2. The implant according to claim 1, wherein the flap portions are thinner than the main portion.
3. The implant according to claim 2, wherein the flap portions are evenly spaced around the periphery of the diaphragm.
4. The implant according to claim 3, wherein the main portion has a diameter of between about 11 and 13 mm, and the opening has a diameter of about 3 to 4 mm.
5. The implant according to claim 4, wherein the main portion has a vault height of about 0.4-0.6 mm.
6. The implant according to claim 5, wherein the main portion has a vault height of about 0.5 mm.
7. The implant according to claim 5, wherein the main portion has a thickness of about 0.15-0.17 mm and each of the flap portions is thinner than the main portion.
8. The implant according to claim 7, wherein each of the flap portions has a thickness of about 0.10-0.14 mm.
9. The implant according to claim 7, wherein the flap portions are semicircular in shape.
10. The implant according to claim 9, wherein the flap means comprise six evenly spaced flap portions.
11. The implant according to claim 10, wherein the material is silicone.
12. The implant according to claim 1, wherein the main portion tapers toward the periphery such that a second portion of the main portion adjacent the periphery is thinner than a first portion of the main portion adjacent the round opening.
13. The implant according to claim 12, wherein the flap portions are thinner than the second portion of the main portion.
14. A method for inserting and positioning an implant into the eye of a patient, the method comprising:
(a) providing the implant of claim 1;
(b) inserting the implant into the anterior chamber of the eye and positioning the flap portions at the angle recess with the main portion of the diaphragm covering the natural iris of the patient and with the opening being aligned with the pupil of the patient.
15. A method for inserting and positioning an implant into the eye of a patient, the method comprising:
(a) providing the implant of claim 1;
(b) inserting the implant into the anterior chamber of the eye and positioning the flap portions at the angle recess with the main portion of the diaphragm covering the natural iris of the patient and with the opening being aligned with the pupil of the patient.
16. A method for inserting and positioning an implant into the eye of a patient, the method comprising:
(a) providing the implant of claim 2;
(b) inserting the implant into the anterior chamber of the eye and positioning the flap portions at the angle recess with the main portion of the diaphragm covering the natural iris of the patient and with the opening being aligned with the pupil of the patient.
17. A method for inserting and positioning an implant into the eye of a patient, the method comprising:
(a) providing the implant of claim 3;
(b) inserting the implant into the anterior chamber of the eye and positioning the flap portions at the angle recess with the main portion of the diaphragm covering the natural iris of the patient and with the opening being aligned with the pupil of the patient.
18. A method for inserting and positioning an implant into the eye of a patient, the method comprising:
(a) providing the implant of claim 7;
(b) inserting the implant into the anterior chamber of the eye and positioning the flap portions at the angle recess with the main portion of the diaphragm covering the natural iris of the patient and with the opening being aligned with the pupil of the patient.
19. A method for inserting and positioning an implant into the eye of a patient, the method comprising:
(a) providing the implant of claim 9;
(b) inserting the implant into the anterior chamber of the eye and positioning the flap portions at the angle recess with the main portion of the diaphragm covering the natural iris of the patient and with the opening being aligned with the pupil of the patient.
Description
FIELD OF THE INVENTION

[0001] The present invention relates to eye implants and particularly to artificial iris implants and the method of using such implants. The present invention solves the need that exists to provide a natural cosmetic iris and pupil appearance in patients suffering from coloboma of the iris. Even if the natural iris is intact, it will be unaffected by the artificial iris of the present invention. The artificial iris of the present invention can also be used for cosmetic reasons, allowing altering of the appearance of the eye without the limitations of traditional contact lenses.

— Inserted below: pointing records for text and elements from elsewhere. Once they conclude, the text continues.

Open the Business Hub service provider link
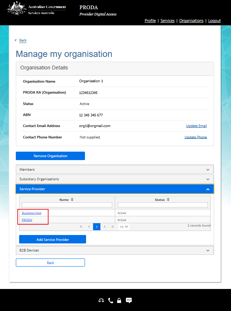The width and height of the screenshot is (231, 311). [31, 213]
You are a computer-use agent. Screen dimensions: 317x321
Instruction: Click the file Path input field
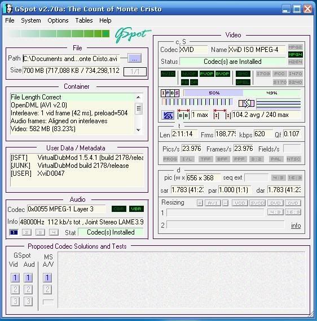(71, 59)
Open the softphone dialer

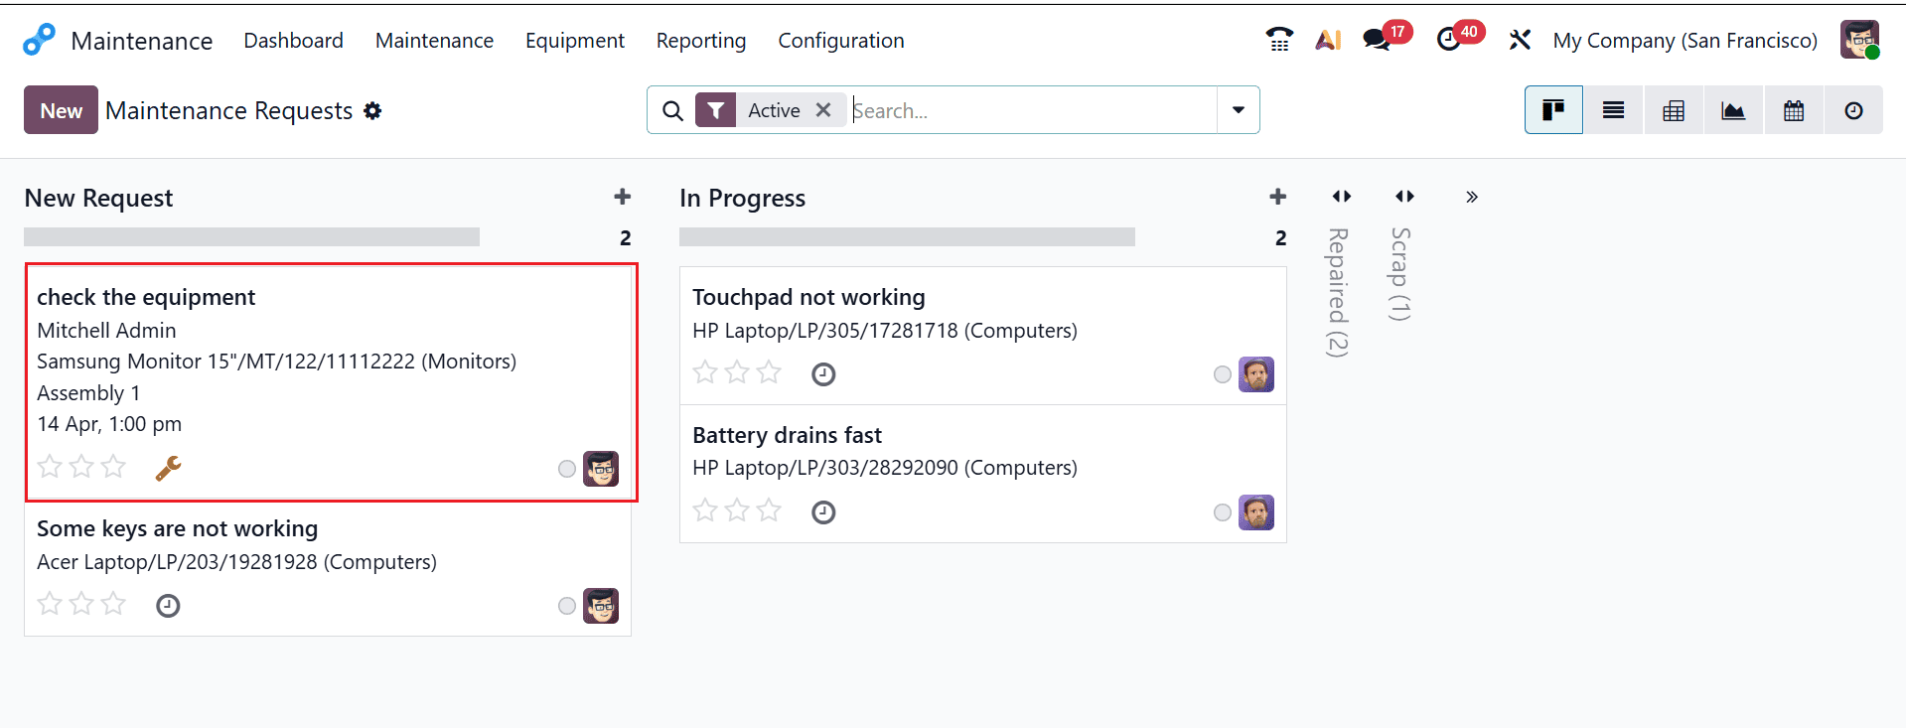click(x=1279, y=38)
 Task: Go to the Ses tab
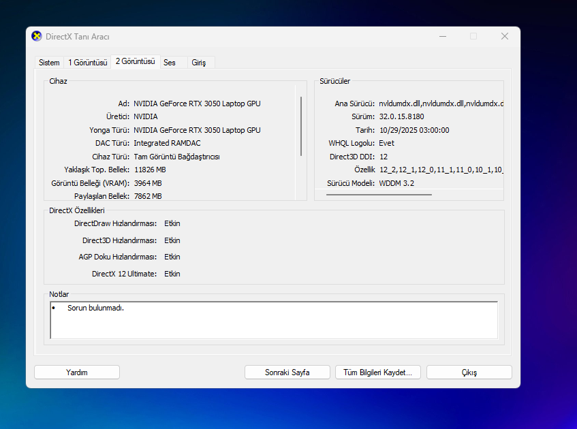(170, 63)
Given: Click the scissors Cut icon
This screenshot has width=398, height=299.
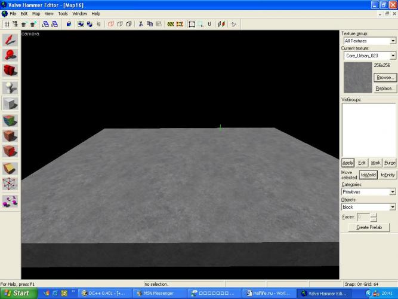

BACKGROUND OF THE INVENTION

[0002] The human eye is a complex optical system. Vision begins when light enters the eye through the cornea, the front clear “window” of the eye responsible for focusing light rays to the back of the eye. From there, it travels through clear aqueous fluid, and passes through a small aperture in the iris, the colored structure which rests behind the cornea and in front of the natural lens. The opening in the center of the iris is the pupil. The iris acts like a camera shutter and controls the amount of light that enters the eye. As muscles in the iris relax or constrict, the pupil changes size to adjust the amount of light entering the eye. Light rays are focused through the lens and proceed through a clear jelly-like substance in the center of the eye called vitreous, which gives it form and shape. When light rays finally land on the retina, the part of the eye similar to film in a camera, they form an upside-down image. The retina contains millions of photo-receptor cells which convert light into images. The retina converts the image into an electrical impulse that travels along the optic nerve to the brain, where it is interpreted as an upright image.

[0003] Usually resulting from unexplained birth defects, coloboma describes a situation where a portion of the structure of the eye is lacking. This gap can occur in a range of areas and can be large or small. It can appear as a black notch of varying depth at the edge of the pupil, giving the pupil an irregular shape. The most common form of gap is caused by an imperfect closure of a cleft, present in the womb but usually closed by birth date. This gap can occur in the eyelid, iris, lens, choroid or optic disc. This does not mean that there is a hole in the eye, just that certain structures within the eye do not fully form. Coloboma of the iris may sometimes give the appearance of a keyhole in the pupil.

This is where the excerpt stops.